No me voy a morir. No me voy a morir. No me voy a morir. No me voy a morir. No me voy a morir. No me voy a morir. Voy a escribir una novela.
Tenemos que capitalizar el privilegio de estar en casa abastecidas y conectadas. El privilegio de que nuestro mayor problema sean los excesos de neurosis. Tenemos que ganar consciencia sobre nuestro potencial individual y su resonancia colectiva. Nos confinamos para que el virus no se propague, para salvar vidas. Así de poderosas podemos ser. Así de heroicas. Romanticémonos un poco más. Hoy nos hace falta. Mirá si vamos a sucumbir al pánico cuando somos tan enormes.

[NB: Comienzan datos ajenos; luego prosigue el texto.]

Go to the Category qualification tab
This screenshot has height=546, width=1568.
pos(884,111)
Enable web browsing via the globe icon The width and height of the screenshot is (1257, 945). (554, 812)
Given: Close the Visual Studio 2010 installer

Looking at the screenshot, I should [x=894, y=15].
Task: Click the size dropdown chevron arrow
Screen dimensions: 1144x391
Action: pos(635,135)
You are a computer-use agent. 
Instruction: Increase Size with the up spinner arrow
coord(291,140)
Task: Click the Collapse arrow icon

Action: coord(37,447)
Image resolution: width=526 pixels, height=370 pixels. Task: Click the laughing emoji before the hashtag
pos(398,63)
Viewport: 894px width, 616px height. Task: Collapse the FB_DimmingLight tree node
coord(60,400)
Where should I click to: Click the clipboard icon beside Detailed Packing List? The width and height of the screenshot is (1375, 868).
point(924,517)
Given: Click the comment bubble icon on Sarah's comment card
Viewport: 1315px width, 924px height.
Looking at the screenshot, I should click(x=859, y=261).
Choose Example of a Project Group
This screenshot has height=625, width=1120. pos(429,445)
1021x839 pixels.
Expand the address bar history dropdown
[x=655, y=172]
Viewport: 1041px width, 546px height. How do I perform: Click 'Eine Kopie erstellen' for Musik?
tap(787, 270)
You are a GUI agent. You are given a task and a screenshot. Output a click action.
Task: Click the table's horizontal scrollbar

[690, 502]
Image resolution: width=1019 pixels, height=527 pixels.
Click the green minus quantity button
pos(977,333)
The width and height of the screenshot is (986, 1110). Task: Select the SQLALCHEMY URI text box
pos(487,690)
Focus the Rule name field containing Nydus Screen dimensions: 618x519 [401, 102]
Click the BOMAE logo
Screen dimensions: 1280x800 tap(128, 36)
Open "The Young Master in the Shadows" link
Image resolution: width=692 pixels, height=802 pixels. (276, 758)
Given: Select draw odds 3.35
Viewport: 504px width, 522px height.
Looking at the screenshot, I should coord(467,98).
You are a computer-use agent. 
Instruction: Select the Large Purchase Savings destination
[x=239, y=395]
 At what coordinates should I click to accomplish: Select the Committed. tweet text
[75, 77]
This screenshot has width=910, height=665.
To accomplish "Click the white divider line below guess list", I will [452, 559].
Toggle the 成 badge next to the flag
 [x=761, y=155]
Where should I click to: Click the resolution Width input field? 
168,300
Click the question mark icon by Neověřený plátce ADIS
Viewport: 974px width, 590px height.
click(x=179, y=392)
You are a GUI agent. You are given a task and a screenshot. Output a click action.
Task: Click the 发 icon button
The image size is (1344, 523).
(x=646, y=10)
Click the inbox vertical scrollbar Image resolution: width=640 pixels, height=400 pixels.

Ni hablar de la cantidad de artistas, científicxs e inventorxs que surgirán con un montón de canciones y teorías nuevas, un montón de planes para que, cuando esto acabe, el mundo sea un lugar mejor también para lxs que sufren males más concretos, para lxs que se ven oprimidxs por fenómenos más siniestros que una noche en vela.
Mientras tanto, hagámonos presentes a la distancia. Telequerámonos mucho. Teletoquémonos, telebesémonos, telentendámonos, telecalmémonos,
teleacordémonos, teleayudémonos, telextrañémonos, telecantémonos, telemirémonos, telerreconozcámonos, telesuperémonos, teleaprendamos. Para cuando podamos teletransportarnos, ya habremos resuelto lo más importante.